No one - with the possible exception of Garbo - could exude a coolness better than Talmadge, either. As Burke questions her about the murder of English Eddie, he tries to entice her with a letter he has in is possession that would clear her name of the theft for which she was accused. She doesn't raise an eyebrow. Then, as he leans across the desk to assure her that her confession of who killed Eddie would be kept in confidence, she smugly gets up, walks to a large barred window that is hidden behind window shades. Calmly, she raises one of the shades to reveal a stenographer on the other side of the barred window who is transcribing their entire conversation - so much for Burke's claim of "confidential."
Harrison's Reports (May 5, 1923) said, "(The movie) gives Miss Talmadge the best dramatic opportunity she has had recently; her work is magnificent." Variety said, "Norma Talmadge is a particularly effective Mary Turner," and The New York Times said, "Frank Lloyd's direction, coupled with the acting of Norma Talmadge and a strong supporting cast, make it a picture worth seeing." Picture Play added its praise. "Norma herself plays the role of Mary Turner with ease, assurance, and something of the sympathy that Jane Cowl brought to the part when she appeared in it on the stage."
Interestingly, with almost universal praise for Talmadge's acting, Photoplay (July 1923) seemed to stand as the one dissenter. "This production of Bayard Veiller's melodrama has everything save inspiration. . . the melodrama lacks something vital. We put this to Norma Talmadge's playing of Mary Turner. Miss Talmadg seems afraid to act, no an uncommon ailment these days among our starts. There is hardly a suggestion of the emotional Mary Turner of the stage originator, Jane Cowl."
It is a credit to the film that it picks up speed as it moves along (as any good film should). Although there is some predictability to it, the story becomes more involved as English Eddie enters the picture. Lew Cody's character takes on a more important role, as well, and all that Mary has worked for is suddenly threatened by events that are not "within the law." There are enough twists and turns to keep the story from being too predictable, though, and the resolution, although not a completely happy one, leaves the viewer feeling satisfied that he or she has enjoyed a great story.

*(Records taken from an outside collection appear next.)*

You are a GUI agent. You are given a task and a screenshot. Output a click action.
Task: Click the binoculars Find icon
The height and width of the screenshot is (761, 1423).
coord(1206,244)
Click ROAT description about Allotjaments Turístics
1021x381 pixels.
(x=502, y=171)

Kino's DVD of "Within the Law" is coupled with
a more famous Norma Talmadge feature, "Kiki" (1926),
yet, if "Within the Law" had been released as a single,
it would still be worth the price of the DVD. Kino deserves continued
kudos for the high standards they maintain for their releases.
The film quality is excellent with only minor deterioration of
the source print evident toward the end. The simple piano score
by Makia Matsumura is inspired and beautiful.